***** DOCUMENT SECTION *****
Why I won’t be voting for Hillary Clinton (Even against Donald Trump)


I voted for Barack Obama twice. I won’t say I regret it. The alternative in 2008 and 2012 was much worse. I also think he has been a failure as President.

While even in 2008 I realized that Obama was a lightweight plucked out of obscurity by the neoliberal elites to be their compliant puppet, I also thought he might grow in office. After all, in 1964, The Beatles were an over-hyped boy band. By 1968, they had changed the face of popular music forever. A vote for the Senator from Illinois was a vote against George W. Bush. Cool, smooth, secular, and above all African American, he seemed the opposite of the belligerent, neoconservative frat boy who had run the country into a ditch after 9/11. The Clinton campaign’s attempt to smear him by association with Jeremiah Wright only increased his appeal. It let me believe that underneath the bland neoliberal surface he might have been a secret radical.

Barack Obama has been popular in the African American community similar to the way Pope John Paul II was popular in the Polish American community. He’s one of their own. Obama is also popular among elite, white, Ivy League neoliberals. As a center-right corporate Democrat who has been subjected to ludicrous, conspiratorial attacks from the racist far-right, he lets Wall Street have its cake and eat it too. Criticism of Obama’s militarist foreign policy, draconian crackdown on dissidents and whistle blowers, and failure to investigate the criminal bankers and speculators responsible for the financial crisis of 2008 can be painted as racism, conspiracy theory, and right-wing extremism. Like Ronald Reagan, Barack Obama has been a charismatic, and effective spokesman for the American ruling-class.
***** DATASET EXTRACT *****
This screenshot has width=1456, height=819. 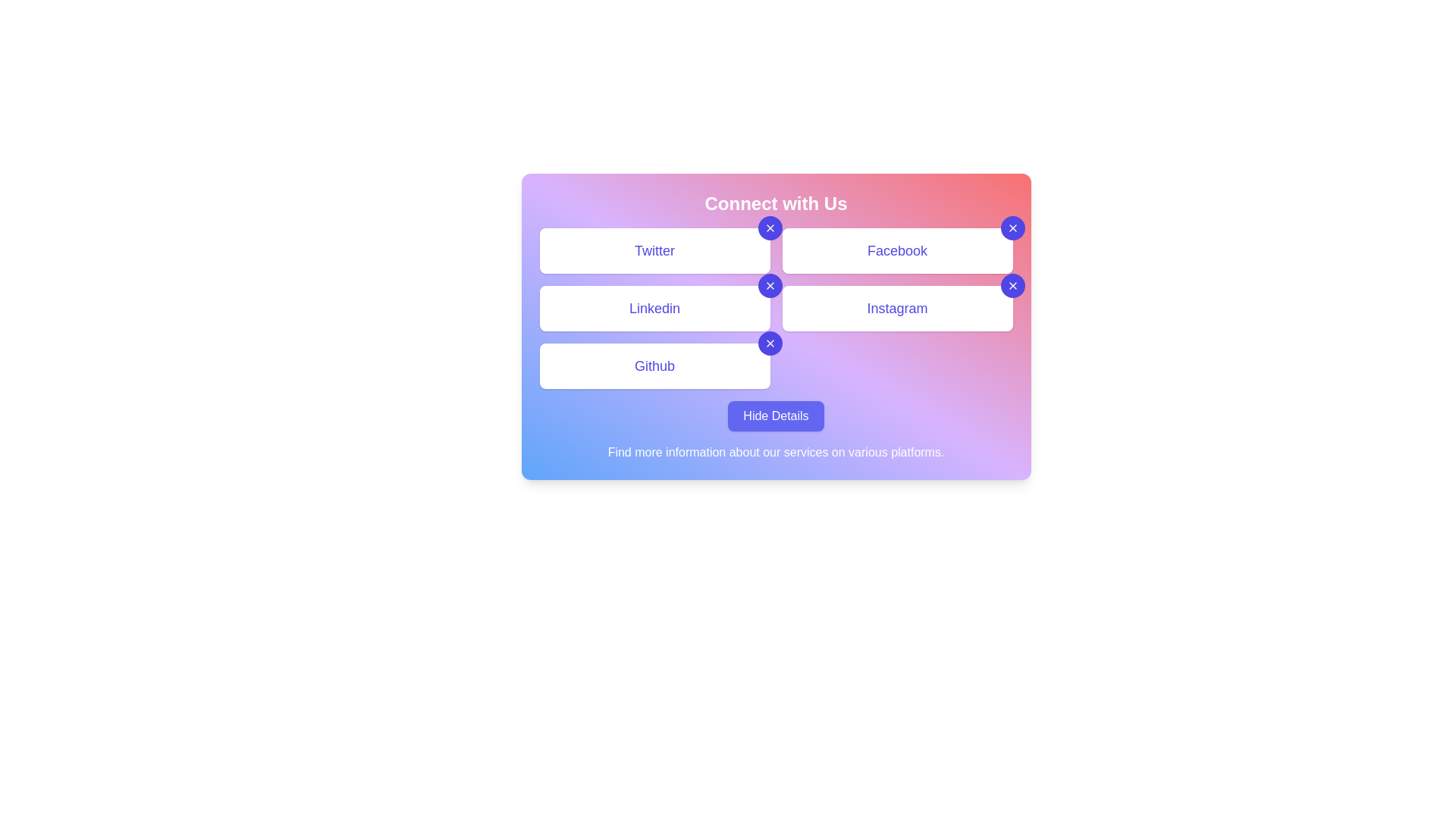 I want to click on the small circular button with a purple background and a white 'X' icon, so click(x=770, y=343).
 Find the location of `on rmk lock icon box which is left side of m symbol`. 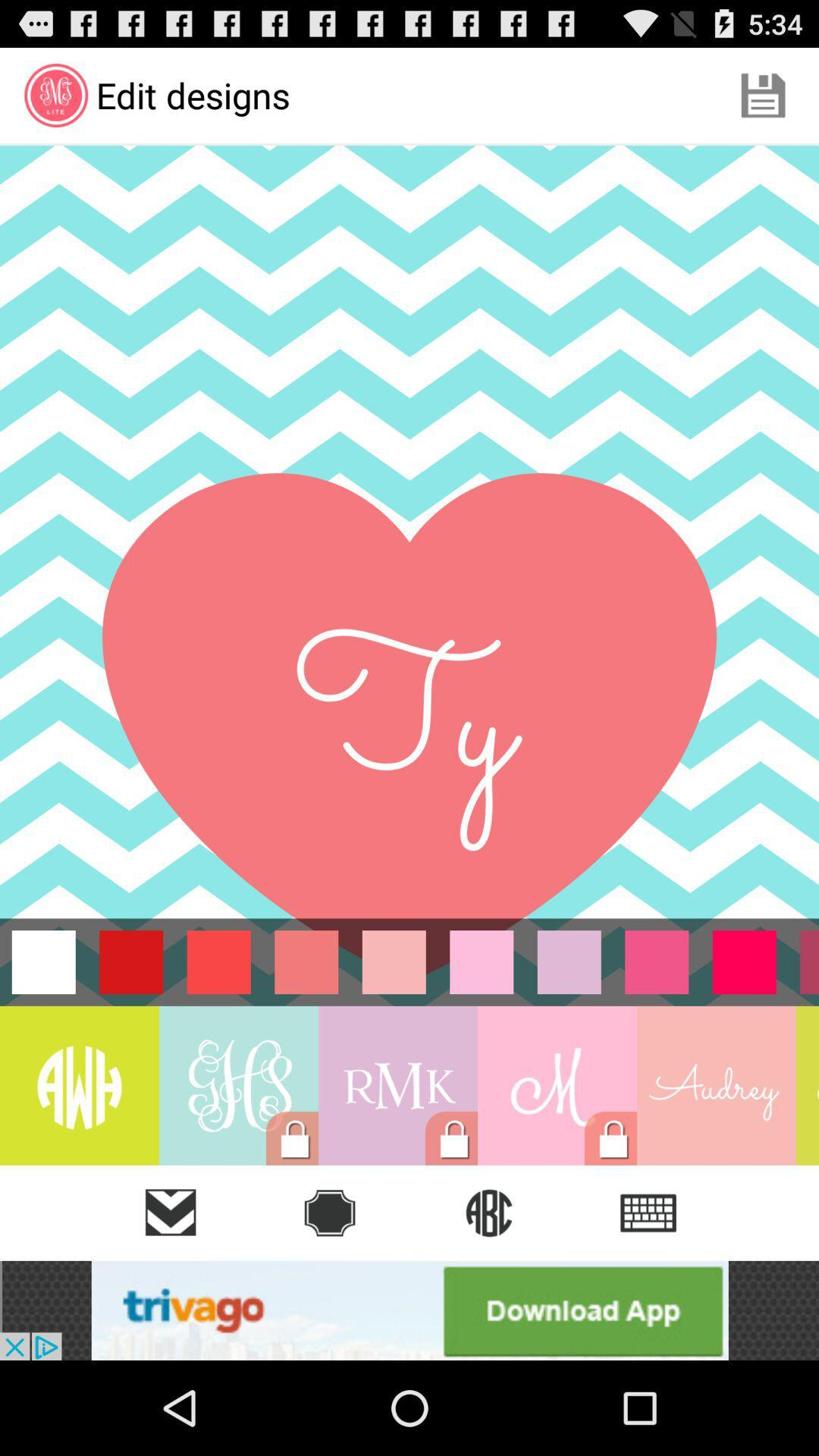

on rmk lock icon box which is left side of m symbol is located at coordinates (397, 1084).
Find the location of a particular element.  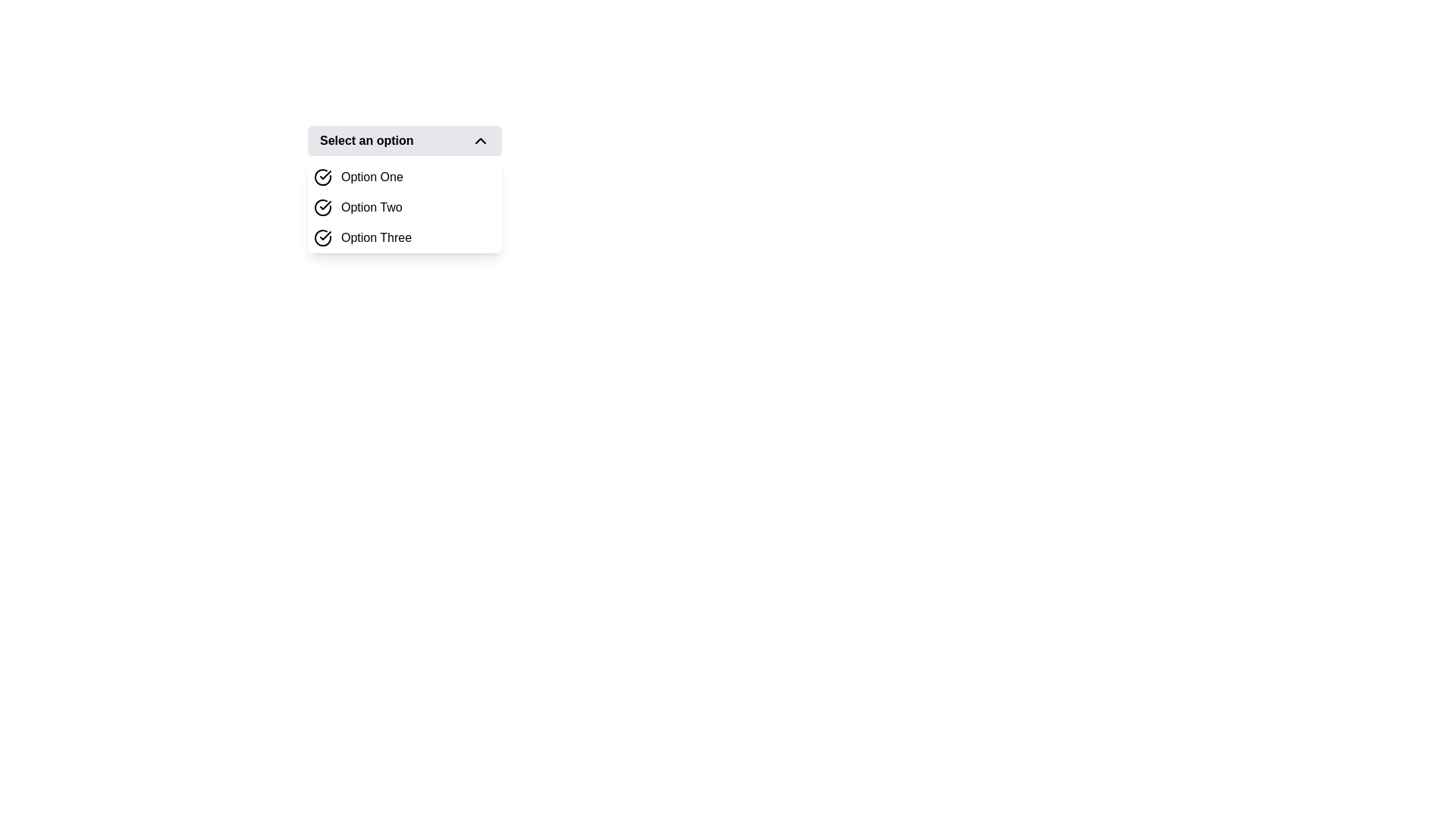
*****
> **TASK GOAL**
In the essay on not voting for Hillary Clinton, which president is Barack Obama likened to as a spokesman for the American ruling class? The material comes from a separate source unrelated to the text.

> **SOLUTION FOR THIS PROBLEM**
Ronald Reagan